Houve tantos momentos de bondade, no entanto. Teve uma amiga que nos trouxe um vaso de bocas-de-leão e ela acenou para mim pela janela e deixou na varanda. Eu estava lutando para atender telefonemas. O som do toque quase me deixou em pânico. Eu também sabia que não seria minha mãe do outro lado. E então alguns de meus amigos me enviaram condolências em vídeo gravadas, e então você pode assisti-las quando estiver pronto. E você pode assisti-los repetidamente.
Imagino que muitas outras dessas histórias serão lançadas nos próximos anos.
Sim, certamente é algo em que pensei ao escrever este livro. Estamos todos vivendo com tanta dor agora, pessoal e coletiva, e é natural querer desviar o olhar disso. Embora eu não ache que devamos desviar o olhar dessa dor, também entendo que às vezes é desconfortável para as pessoas enfrentar isso.
Escrevendo memórias requer uma coragem e bravura que a maioria das pessoas acha aterrorizante. Agora você escreveu dois livros incrivelmente pessoais. Como você faz isso?
É diferente para todos. Eu achei assustador por anos! Ainda estou surpreso por estar escrevendo esse tipo de trabalho. Quando você é pequeno e pensa em ser escritor, não está dizendo: “Vou escrever um livro de memórias!” Quando comecei a escrever sobre minha adoção, fiquei tão apavorado. Eu estava com medo de mostrar a alguém. Lembro-me de cada rascunho raspado um pouco mais fundo. Mas eu senti como se estivesse esperando para dizer essas coisas toda a minha vida.
Lembro-me de ter ficado comovido com a generosidade das pessoas ao me dizerem que a minha era uma perspectiva que nunca haviam ouvido antes. Quando comecei a escrever peças mais pessoais, percebi que elas realmente importavam para as pessoas. Minha coisa favorita era quando eles diziam que isso os fazia se sentir menos sozinhos. Não acho necessariamente que a não-ficção seja um gênero superior. A verdade era exatamente como eu precisava escrevê-la.
Você já foi recebido com suspeita ou crítica sobre essa honestidade?
Sendo uma mulher de cor escrevendo online por muitos anos, lidei com ameaças e racismo.

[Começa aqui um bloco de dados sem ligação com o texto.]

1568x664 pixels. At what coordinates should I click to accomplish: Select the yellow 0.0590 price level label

A crítica é totalmente justa, mas isso é diferente, é claro. A grande maioria das mensagens que recebi sobre “All You Can Ever Know” foram de apoio. Algumas pessoas ficam profundamente ofendidas com o fato de um adotado escrever sobre sua experiência, mas essas coisas não vão me impedir. Estou bem ciente do que meus pais adotivos fizeram por mim.

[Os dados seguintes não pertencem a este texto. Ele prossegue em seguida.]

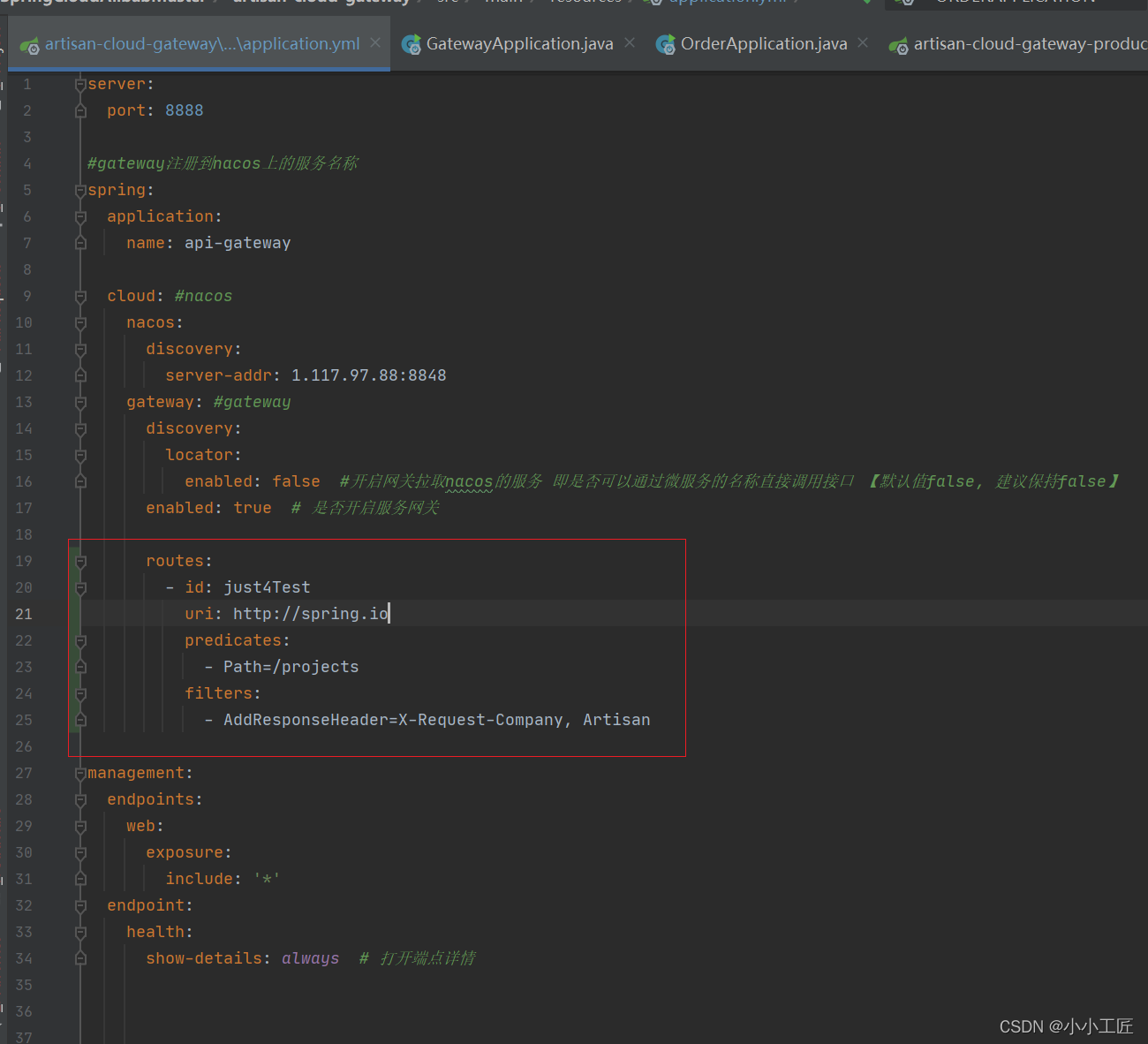Collapse the spring section on line 5
This screenshot has height=1044, width=1148.
[x=80, y=191]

O final do livro realmente me fez pensar sobre o que sentimos que somos responsáveis, tanto como pais quanto como filhos. Particularmente no relacionamento entre você e sua mãe, todas as decisões que precisavam ser tomadas e a resistência dela em deixá-lo saber delas.
Houve tantos momentos no final da vida de minha mãe que me lembro de me perguntar: por que é tão difícil fazê-la falar comigo? Quem ela acha que deveria ajudá-la com isso, senão eu? Nunca sei o quanto disso é ser adotado ou ser uma criança velha, mas sempre me senti protetor de minha família. Eu sentia essa pressão de ser bom, me sentia responsável pelo bem-estar deles também. Tenho certeza de que eles não queriam que eu me sentisse assim. Eles me protegeram em cada turno.
Ela ainda era minha mãe no final, tentando me proteger. Mas sou muito grato por ela ter me deixado tomar parte em sua tomada de decisão. Principalmente, estou tão zangado por ela não ter meu pai com ela. Ele teria sido uma bagunça completa, mas é tão injusto.
Como você e sua família estão agora? Como estão suas filhas?
Eu não gostaria de falar por eles, mas eu aprecio muito sua pergunta. Sabe, escrevi um livro inteiro sobre isso e gostaria de poder dizer que entendo minha dor agora e que não há mais surpresas! Mas isso não é verdade. Ainda me choca todos os dias. Mas uma pequena esperança que tenho para este livro é que ele ajudará outras pessoas a se sentirem menos perdidas em tudo isso e menos sozinhas.
Ferri é o proprietário da Womb House Books e autor, mais recentemente, de “Silent Cities San Francisco”.